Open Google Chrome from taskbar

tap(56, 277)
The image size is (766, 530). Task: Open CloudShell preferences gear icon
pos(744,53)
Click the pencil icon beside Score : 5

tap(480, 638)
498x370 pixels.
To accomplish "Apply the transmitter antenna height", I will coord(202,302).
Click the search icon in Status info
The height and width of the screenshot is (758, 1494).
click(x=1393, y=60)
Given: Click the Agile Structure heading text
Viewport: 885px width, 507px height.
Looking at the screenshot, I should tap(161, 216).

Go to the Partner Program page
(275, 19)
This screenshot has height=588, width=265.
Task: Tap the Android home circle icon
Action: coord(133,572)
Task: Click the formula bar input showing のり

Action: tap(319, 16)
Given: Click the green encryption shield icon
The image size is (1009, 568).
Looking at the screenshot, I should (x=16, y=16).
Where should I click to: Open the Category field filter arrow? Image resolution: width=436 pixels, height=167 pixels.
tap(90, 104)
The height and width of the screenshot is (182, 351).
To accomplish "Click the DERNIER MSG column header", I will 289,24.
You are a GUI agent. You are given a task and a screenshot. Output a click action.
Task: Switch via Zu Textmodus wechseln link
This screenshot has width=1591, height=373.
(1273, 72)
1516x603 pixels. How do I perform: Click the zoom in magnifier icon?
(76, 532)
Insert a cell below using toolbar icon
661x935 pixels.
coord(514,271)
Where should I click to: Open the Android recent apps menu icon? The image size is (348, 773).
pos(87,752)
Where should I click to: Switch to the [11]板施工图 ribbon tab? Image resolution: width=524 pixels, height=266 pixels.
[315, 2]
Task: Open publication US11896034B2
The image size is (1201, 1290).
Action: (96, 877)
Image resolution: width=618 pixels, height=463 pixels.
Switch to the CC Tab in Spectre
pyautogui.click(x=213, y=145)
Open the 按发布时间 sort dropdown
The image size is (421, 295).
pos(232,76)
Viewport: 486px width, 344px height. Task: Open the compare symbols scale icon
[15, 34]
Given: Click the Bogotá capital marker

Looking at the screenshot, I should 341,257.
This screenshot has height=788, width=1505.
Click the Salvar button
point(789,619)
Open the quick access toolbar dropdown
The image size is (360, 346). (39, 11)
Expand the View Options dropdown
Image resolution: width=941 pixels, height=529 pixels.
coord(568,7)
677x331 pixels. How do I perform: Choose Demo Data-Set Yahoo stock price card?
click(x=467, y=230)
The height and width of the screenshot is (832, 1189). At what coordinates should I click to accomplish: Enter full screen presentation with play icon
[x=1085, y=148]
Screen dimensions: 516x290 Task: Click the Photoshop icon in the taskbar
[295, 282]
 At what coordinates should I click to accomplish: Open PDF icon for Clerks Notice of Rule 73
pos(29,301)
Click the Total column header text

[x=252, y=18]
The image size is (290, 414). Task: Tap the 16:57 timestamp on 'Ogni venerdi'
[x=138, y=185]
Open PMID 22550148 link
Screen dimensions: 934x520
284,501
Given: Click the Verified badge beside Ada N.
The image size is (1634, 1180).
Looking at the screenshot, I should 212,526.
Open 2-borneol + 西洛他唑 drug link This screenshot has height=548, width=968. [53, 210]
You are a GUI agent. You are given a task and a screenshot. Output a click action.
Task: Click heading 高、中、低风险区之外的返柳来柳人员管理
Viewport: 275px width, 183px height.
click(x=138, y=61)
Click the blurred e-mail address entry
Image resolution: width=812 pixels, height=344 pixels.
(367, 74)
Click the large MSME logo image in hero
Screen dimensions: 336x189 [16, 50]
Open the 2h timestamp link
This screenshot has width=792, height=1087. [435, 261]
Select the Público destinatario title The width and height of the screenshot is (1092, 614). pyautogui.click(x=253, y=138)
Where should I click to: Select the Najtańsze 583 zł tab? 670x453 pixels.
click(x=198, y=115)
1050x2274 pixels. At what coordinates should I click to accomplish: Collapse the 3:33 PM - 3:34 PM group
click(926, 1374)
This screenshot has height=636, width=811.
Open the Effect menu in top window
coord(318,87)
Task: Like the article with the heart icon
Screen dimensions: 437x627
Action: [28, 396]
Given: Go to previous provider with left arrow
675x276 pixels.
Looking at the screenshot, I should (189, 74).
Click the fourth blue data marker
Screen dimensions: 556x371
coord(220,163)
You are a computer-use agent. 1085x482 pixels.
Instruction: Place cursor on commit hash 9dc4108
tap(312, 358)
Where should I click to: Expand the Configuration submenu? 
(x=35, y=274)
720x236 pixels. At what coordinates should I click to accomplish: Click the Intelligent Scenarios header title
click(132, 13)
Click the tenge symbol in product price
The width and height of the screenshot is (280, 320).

━━━━━━

_Problem to solve_
Please output the listing above exactly, every line included.

_Solution for this exercise_
Open Google Chrome from taskbar

tap(56, 277)
The image size is (766, 530). Task: Open CloudShell preferences gear icon
pos(744,53)
Click the pencil icon beside Score : 5

tap(480, 638)
498x370 pixels.
To accomplish "Apply the transmitter antenna height", I will coord(202,302).
Click the search icon in Status info
The height and width of the screenshot is (758, 1494).
click(x=1393, y=60)
Given: Click the Agile Structure heading text
Viewport: 885px width, 507px height.
Looking at the screenshot, I should tap(161, 216).

Go to the Partner Program page
(275, 19)
This screenshot has height=588, width=265.
Task: Tap the Android home circle icon
Action: coord(133,572)
Task: Click the formula bar input showing のり

Action: tap(319, 16)
Given: Click the green encryption shield icon
The image size is (1009, 568).
Looking at the screenshot, I should (x=16, y=16).
Where should I click to: Open the Category field filter arrow? Image resolution: width=436 pixels, height=167 pixels.
tap(90, 104)
The height and width of the screenshot is (182, 351).
To accomplish "Click the DERNIER MSG column header", I will 289,24.
You are a GUI agent. You are given a task and a screenshot. Output a click action.
Task: Switch via Zu Textmodus wechseln link
This screenshot has width=1591, height=373.
(1273, 72)
1516x603 pixels. How do I perform: Click the zoom in magnifier icon?
(76, 532)
Insert a cell below using toolbar icon
661x935 pixels.
coord(514,271)
Where should I click to: Open the Android recent apps menu icon? The image size is (348, 773).
pos(87,752)
Where should I click to: Switch to the [11]板施工图 ribbon tab? Image resolution: width=524 pixels, height=266 pixels.
[315, 2]
Task: Open publication US11896034B2
The image size is (1201, 1290).
Action: (96, 877)
Image resolution: width=618 pixels, height=463 pixels.
Switch to the CC Tab in Spectre
pyautogui.click(x=213, y=145)
Open the 按发布时间 sort dropdown
The image size is (421, 295).
pos(232,76)
Viewport: 486px width, 344px height. Task: Open the compare symbols scale icon
[15, 34]
Given: Click the Bogotá capital marker

Looking at the screenshot, I should 341,257.
This screenshot has height=788, width=1505.
Click the Salvar button
point(789,619)
Open the quick access toolbar dropdown
The image size is (360, 346). (39, 11)
Expand the View Options dropdown
Image resolution: width=941 pixels, height=529 pixels.
coord(568,7)
677x331 pixels. How do I perform: Choose Demo Data-Set Yahoo stock price card?
click(x=467, y=230)
The height and width of the screenshot is (832, 1189). At what coordinates should I click to accomplish: Enter full screen presentation with play icon
[x=1085, y=148]
Screen dimensions: 516x290 Task: Click the Photoshop icon in the taskbar
[295, 282]
 At what coordinates should I click to accomplish: Open PDF icon for Clerks Notice of Rule 73
pos(29,301)
Click the Total column header text

[x=252, y=18]
The image size is (290, 414). Task: Tap the 16:57 timestamp on 'Ogni venerdi'
[x=138, y=185]
Open PMID 22550148 link
Screen dimensions: 934x520
284,501
Given: Click the Verified badge beside Ada N.
The image size is (1634, 1180).
Looking at the screenshot, I should 212,526.
Open 2-borneol + 西洛他唑 drug link This screenshot has height=548, width=968. [53, 210]
You are a GUI agent. You are given a task and a screenshot. Output a click action.
Task: Click heading 高、中、低风险区之外的返柳来柳人员管理
Viewport: 275px width, 183px height.
click(x=138, y=61)
Click the blurred e-mail address entry
Image resolution: width=812 pixels, height=344 pixels.
(367, 74)
Click the large MSME logo image in hero
Screen dimensions: 336x189 [16, 50]
Open the 2h timestamp link
This screenshot has width=792, height=1087. [435, 261]
Select the Público destinatario title The width and height of the screenshot is (1092, 614). pyautogui.click(x=253, y=138)
Where should I click to: Select the Najtańsze 583 zł tab? 670x453 pixels.
click(x=198, y=115)
1050x2274 pixels. At what coordinates should I click to accomplish: Collapse the 3:33 PM - 3:34 PM group
click(926, 1374)
This screenshot has height=636, width=811.
Open the Effect menu in top window
coord(318,87)
Task: Like the article with the heart icon
Screen dimensions: 437x627
Action: [28, 396]
Given: Go to previous provider with left arrow
675x276 pixels.
Looking at the screenshot, I should (189, 74).
Click the fourth blue data marker
Screen dimensions: 556x371
coord(220,163)
You are a computer-use agent. 1085x482 pixels.
Instruction: Place cursor on commit hash 9dc4108
tap(312, 358)
Where should I click to: Expand the Configuration submenu? 
(x=35, y=274)
720x236 pixels. At what coordinates should I click to accomplish: Click the Intelligent Scenarios header title
click(132, 13)
Click the tenge symbol in product price
The width and height of the screenshot is (280, 320).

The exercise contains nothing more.